Reward Function	SR	SPL
Binary	29.5	11.1
Min-Max	29.2	12.5
Gap-Aware (Ours)	35.6	14.8

Hyperparameters: Max Bonus \(B=1.0\) (31.3/35.6/27.9 over 0.5/1.0/1.5) and Temperature \(\tau=0.5\) (33.2/35.6/33.7 over 0.2/0.5/0.8) proved optimal.

Key Findings¶

Two stages are synergistic: RFT directly from the base model adds only +3.7 SR, whereas RFT after SFT initialization provides an additional +12.3 SR. "SFT (Action only)" performs worse than the base model, indicating that merely learning action formats damages performance in difficult goal navigation.
Reward alignment > Reward magnitude: Binary/Min-Max methods show artificially high training scores (as they perfectly imitate the simple proxy task of a single optimal action), but the gap-aware reward, though yielding lower absolute scores, provides more meaningful signals and better generalization.
Decision understanding is quantifiable: On the NavNuances benchmark, CompassNav outperfoms the base model by ~3× in Vertical Movement (VM) and matches/exceeds NavGPT-4V, proving it has learned structural connectivity and 3D reasoning. However, it still trails GPT-4V in DC/NU tasks (task alignment differences between goal-oriented vs. instruction following + 7B hallucination in long-context memory).

Highlights & Insights¶

Clear Paradigm Shift: The "path imitation → decision understanding" transition serves as a unifying theme. Both the data side (dense A* labeling) and training side (gap-aware reward) serve this central claim.

- [Problems to solve]:
**1.** In the CompassNav excerpt, why do the Binary and Min-Max reward methods show high training scores? Answer in one to three sentences.
**2.** Carry on with the CompassNav excerpt, picking up after its final sentence under "Highlights & Insights."

- [Supplied entries]:

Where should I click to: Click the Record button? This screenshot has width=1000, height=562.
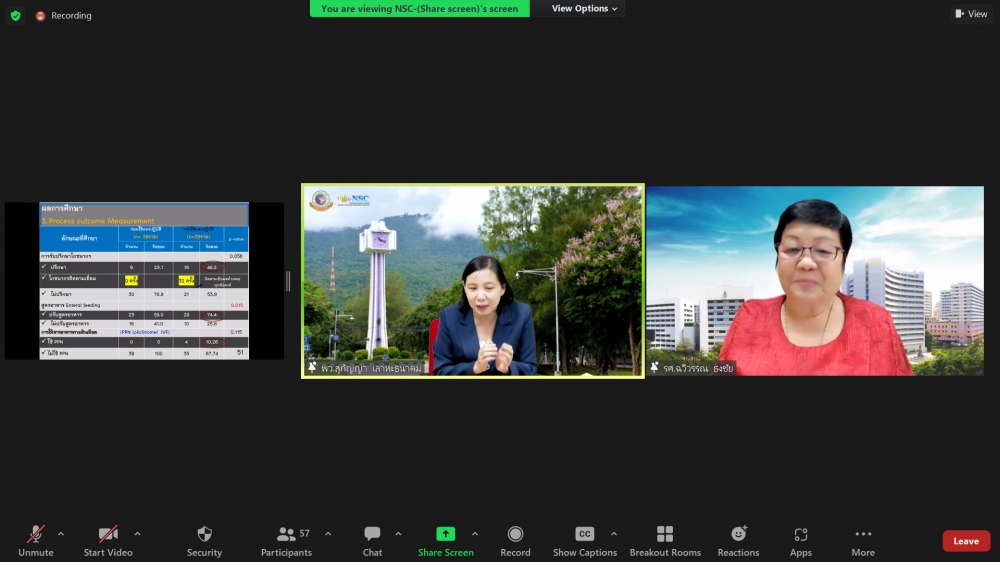click(x=515, y=540)
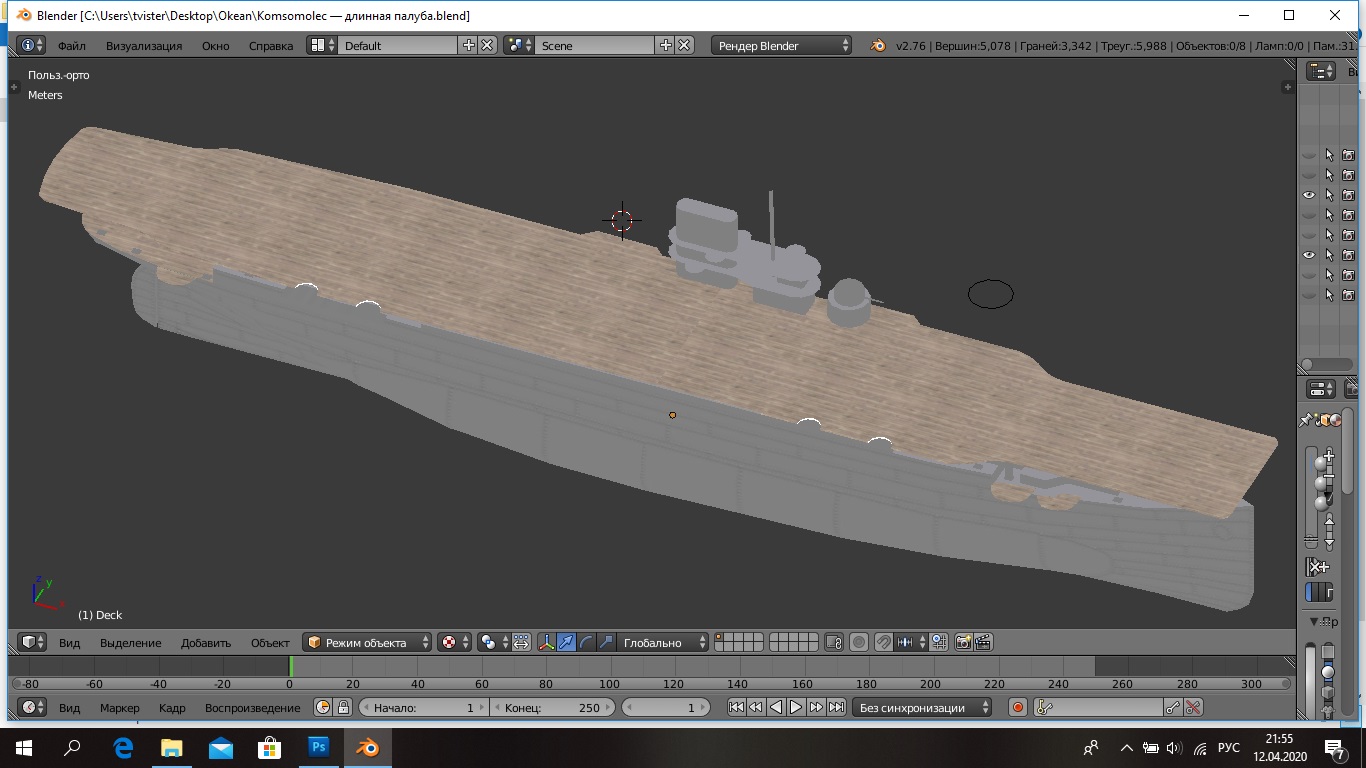The width and height of the screenshot is (1366, 768).
Task: Click the translate manipulator arrow icon
Action: click(567, 642)
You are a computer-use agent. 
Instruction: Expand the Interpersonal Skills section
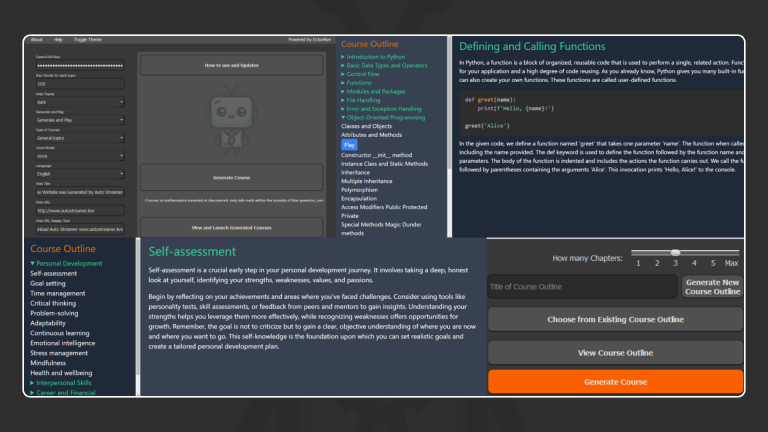coord(69,382)
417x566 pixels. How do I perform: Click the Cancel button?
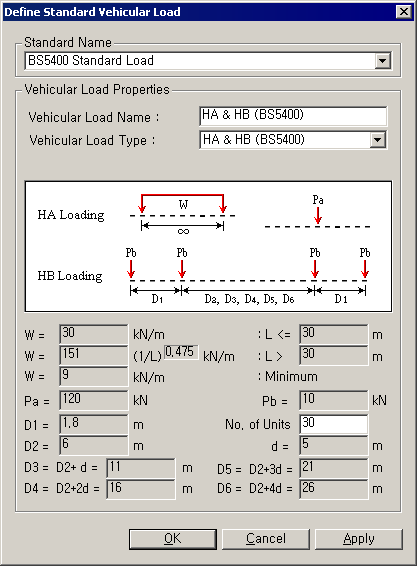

- [Answers provided]:
**1.** The Binary and Min-Max methods produce artificially high training scores because they perfectly imitate a simple proxy task, which is choosing a single optimal action. The gap-aware reward yields lower absolute scores but gives more meaningful signals and better generalization.

**2.**
Brilliant Reward Design: Using normalized gaps to distinguish "decisive/ambiguous/indiscernible" scenarios and honestly assigning low scores to indiscernible ones prevents the agent from learning that "guessing gets full marks," making it more robust than Binary/Min-Max for multi-path navigation.
Impressive Efficiency: The 7B open-source model outperforms GPT-4o/o4-mini using 1/10 of the data of Nav-R1, offering significant value for the open-source community to lower deployment barriers.
Real-robot Validation: Achieved robust real-world goal navigation on physical robots, extending beyond simulation.

Limitations & Future Work¶

Weak Instruction Following: Lags behind GPT-4V in DC/NU tasks; the model is optimized for goal-oriented exploration rather than strict VLN-style instruction following.
Limited Long-Context Memory: Historical frames were excluded to maintain compatibility with external memory modules; NU metrics (counting/sequence memory) are weak, and the 7B scale remains prone to hallucination in memory-dependent tasks.
Simulator Oracle Dependency: Dense A* labeling relies on global habitat-sim info and APM depth/occupancy grids; the cost and noise of obtaining such dense value labels in real scenarios are not fully discussed.
Future Work: Integrating external history memory modules and scaling the model to improve instruction following could further close the gap with larger LLMs.

vs. Modular Navigation (CogNav/UniGoal/VLFM): Abandons explicit mapping and modular stitching to avoid error propagation and engineering complexity, distilling spatial reasoning directly into model parameters.
vs. Path Imitation RFT (Nav-R1, etc.): Existing navigation RFT still rewards fidelity to a single reference trajectory, reinforcing rigid replication. CompassNav breaks this limit with dense panoramic supervision.
Insight: The approach of "upgrading single-point supervision to whole-candidate value vectors + determinacy-adaptive rewards" is transferable to other sequential decision tasks requiring relative judgment among multiple near-feasible options (manipulation planning, dialogue action selection, etc.).

Rating¶

Novelty: ⭐⭐⭐⭐ The combination of the decision understanding paradigm and gap-aware hybrid reward has clear motivation. The "honest low score" mechanism is clever, though the underlying SFT-then-RFT + GRPO framework follows existing methods.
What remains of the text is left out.